How to manipulate the following integral into a power series?

Question

I have to solve this integral:

$$ \int_0^\infty \frac{x^2}{2(\cosh(x) -1)} \, dx $$

How do I convert this into a power series.

I already know that the result of that integral is $\frac{\pi^2}{3}$. That, at least to me, hints that this is a power series trick of sorts.

Thank you.

Answer 1

$$I=\int \frac{x^2}{\cosh(x) -1} \, dx$$

Trying integration by parts $$u=x^2 \qquad \text{and} \qquad dv=\frac{dx}{\cosh(x) -1}$$ $$du=2x\,dx\qquad \text{and} \qquad v=-\coth \left(\frac{x}{2}\right)$$ $$I=-x^2 \coth \left(\frac{x}{2}\right)+\int 2 x \coth \left(\frac{x}{2}\right)\,dx$$ Integration by parts again $$u=2x \qquad \text{and} \qquad dv=\coth \left(\frac{x}{2}\right)\,dx$$ $$du=2 dx \qquad \text{and} \qquad v=2 \log \left(\sinh \left(\frac{x}{2}\right)\right)$$ $$\int 2 x \coth \left(\frac{x}{2}\right)\,dx=4 x \log \left(\sinh \left(\frac{x}{2}\right)\right)-4\int \log \left(\sinh \left(\frac{x}{2}\right)\right)\,dx$$ For the last integral, I am stuck but Wolfram Alpha knows !

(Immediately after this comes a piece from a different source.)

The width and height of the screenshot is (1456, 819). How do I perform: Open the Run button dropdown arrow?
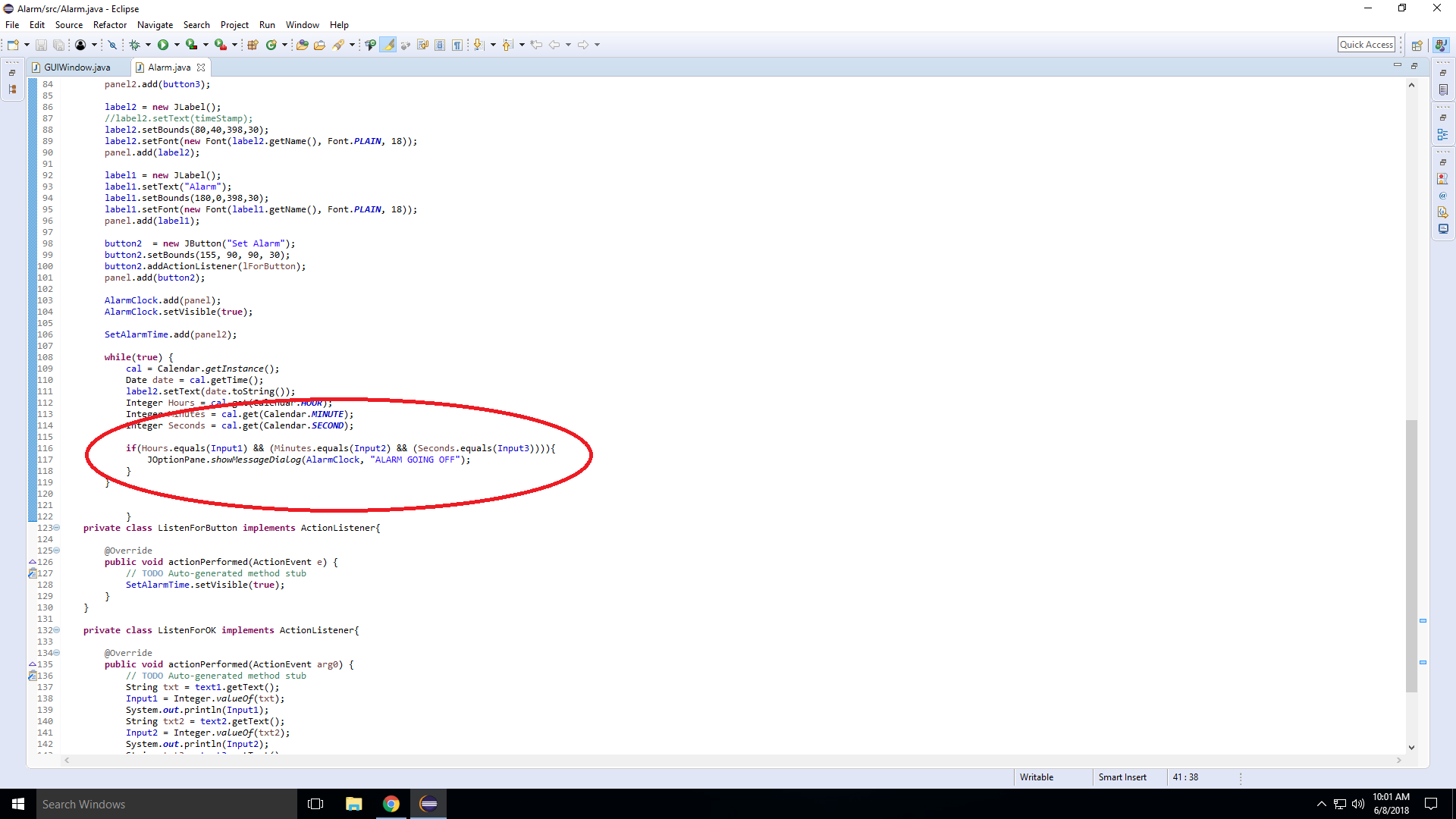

Comining all of the above plus Wolfram Alpha result, assuming $a>0$ $$J=\frac 12\int_a^\infty \frac{x^2}{\cosh(x) -1} \, dx=$$ $$\frac{1}{2} \left(4 \text{Li}_2\left(e^{-a}\right)-a \left(a+4 \log \left(1-e^{-a}\right)-a \coth \left(\frac{a}{2}\right)\right)\right)$$ and a series expansion gives $$J=\frac{\pi ^2}{3}-a+\frac{a^3}{36}+O\left(a^5\right)$$